Growth, structure and photocatalytic properties of hierarchical Cu–Ti–O nanotube arrays by anodization

Recently p-type Cu–Ti–O nanotubes have been explored in water-splitting photoelectrochemical pn-junction diodes to significantly improve the photoconversion efficiency. We reported on the growth and characterization of Cu–Ti–O nanotube arrays by anodizing directly Cu–Ti (30:70 wt%) alloy substrate. As-anodized hierarchical Cu–Ti–O nanotube arrays consist of two distinct Ti-rich and Cu-rich nanotube regions.

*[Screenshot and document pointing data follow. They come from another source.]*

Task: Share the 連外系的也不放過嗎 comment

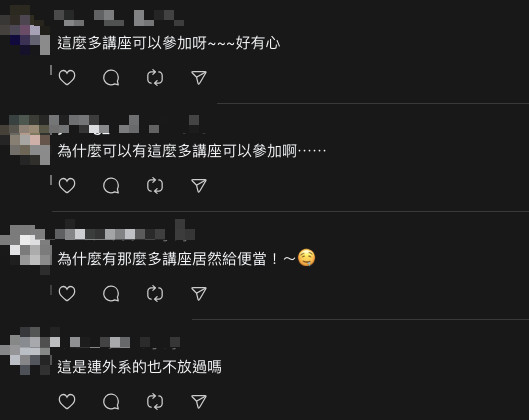Action: [x=199, y=401]
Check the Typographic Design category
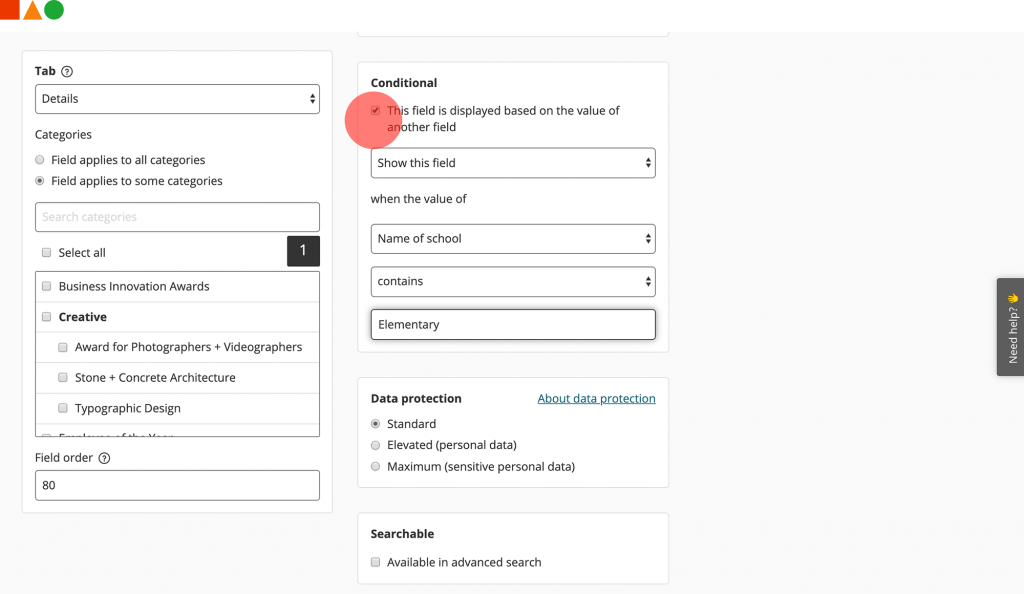This screenshot has width=1024, height=594. [63, 408]
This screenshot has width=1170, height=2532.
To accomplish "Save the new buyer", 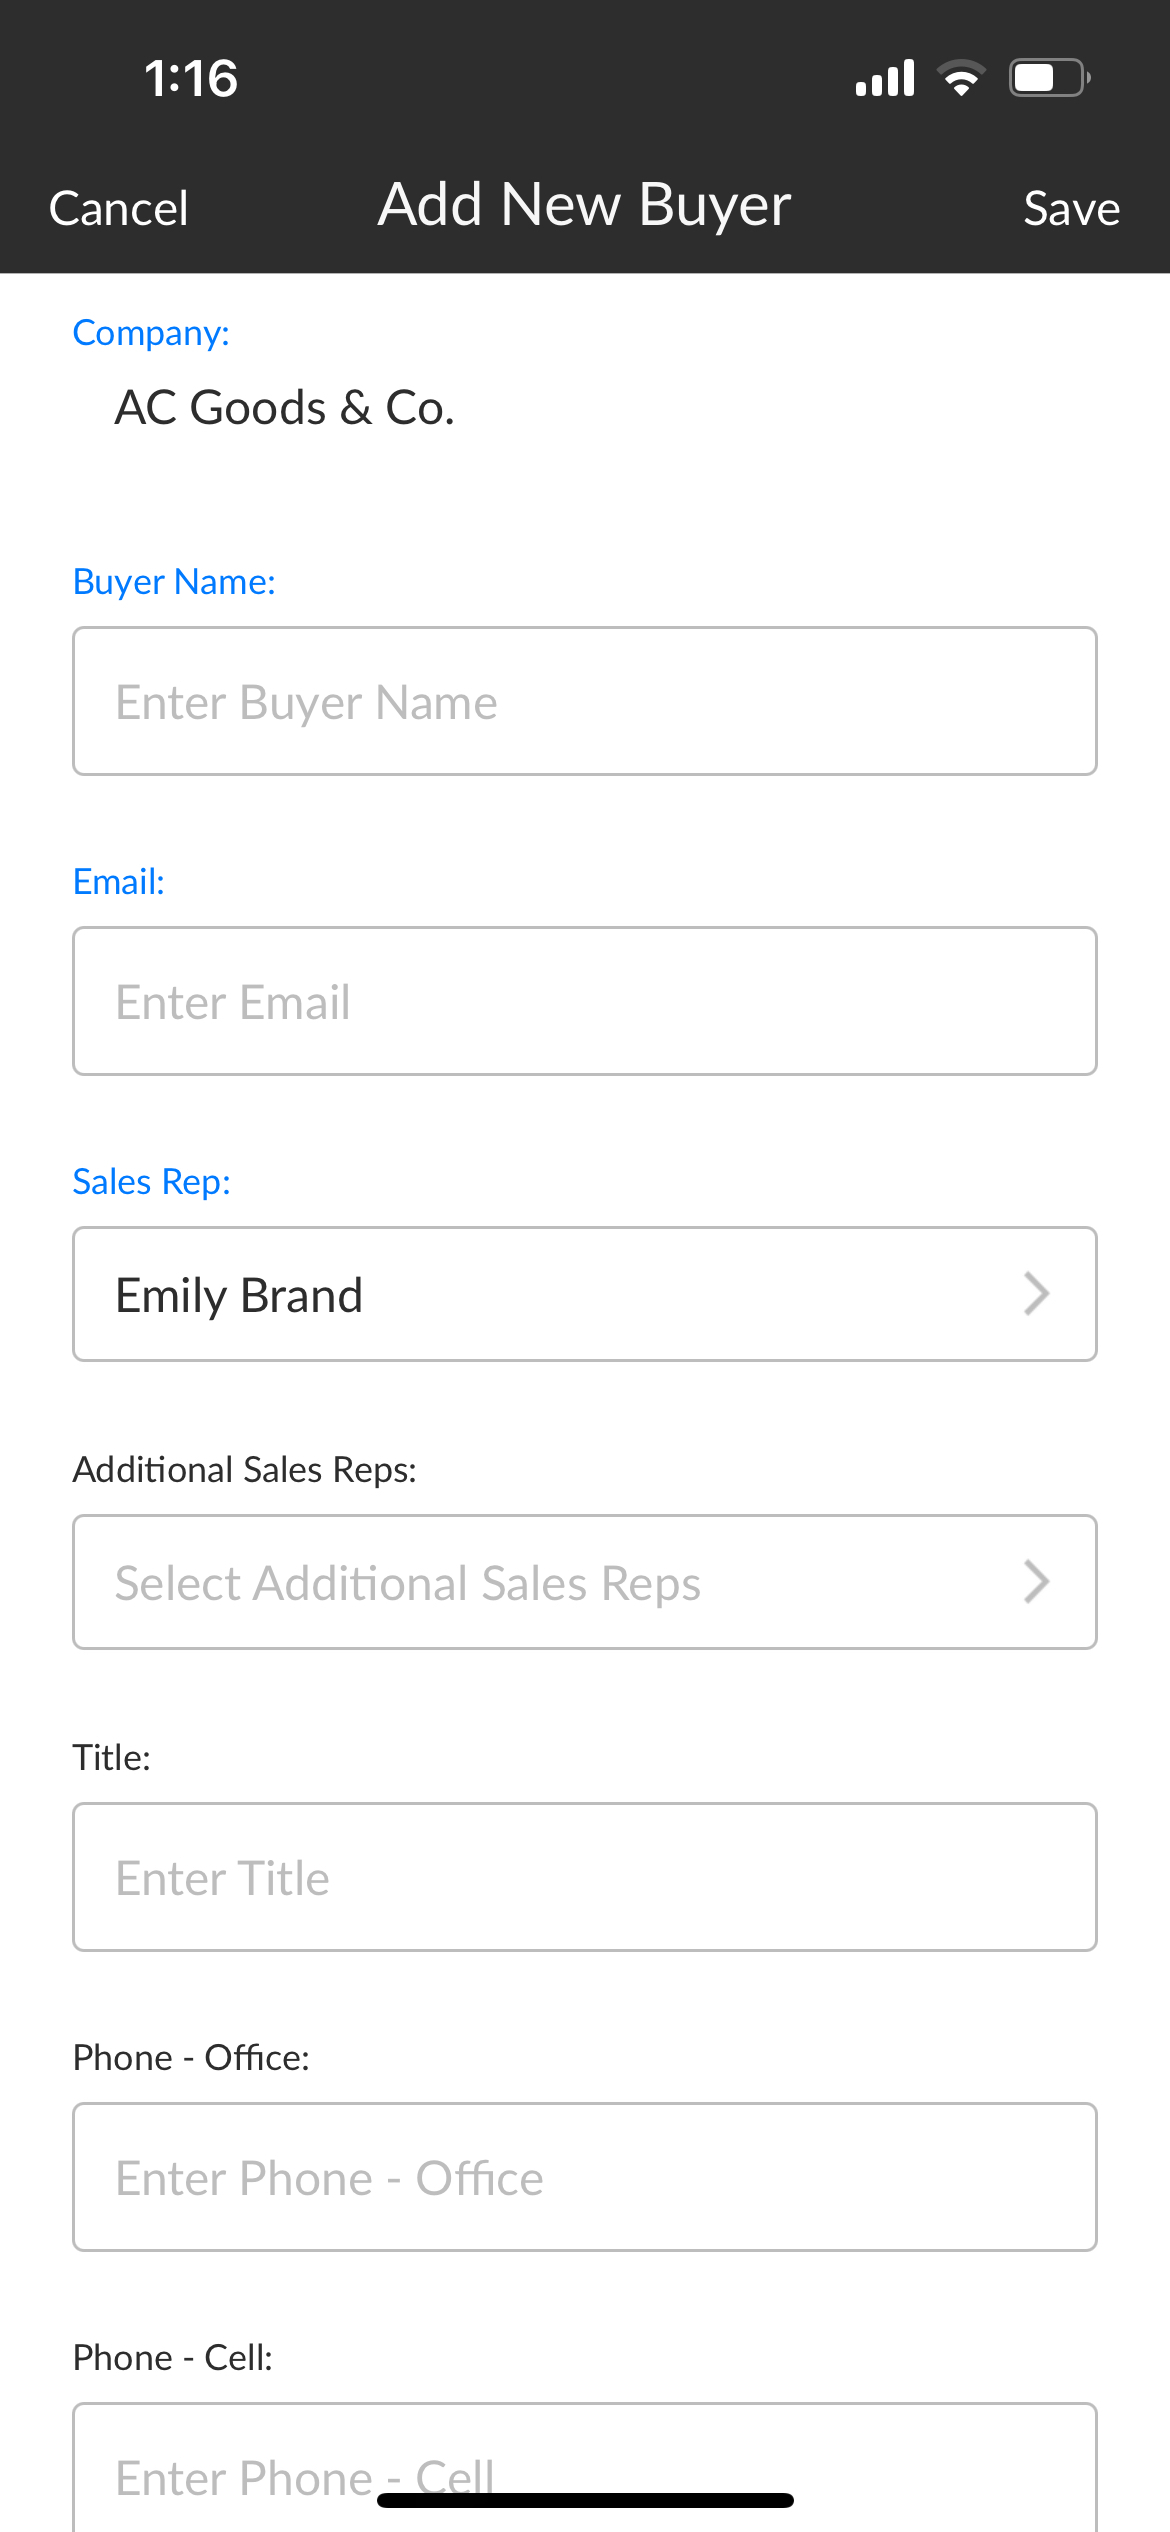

It was found that mechanical stresses induced by copper doping resulted in the difference in the microstructure evolution of Cu-rich and Ti-rich regions. The oxygen vacancies induced by the high concentration Cu dopant into the Cu–Ti–O nanotube play a crucial role in determining the phase stabilization of anatase phase. The absorption edge of TiO2 nanotube arrays was extended into the visible region by Cu doping. In degrading Methyl orange (MO), 21.2% MO was removed using Cu–Ti–O nanotube arrays after 240 min UV illumination. This result indicates the photocatalytic activity of Cu–Ti–O nanotube arrays to MO is reasonably high.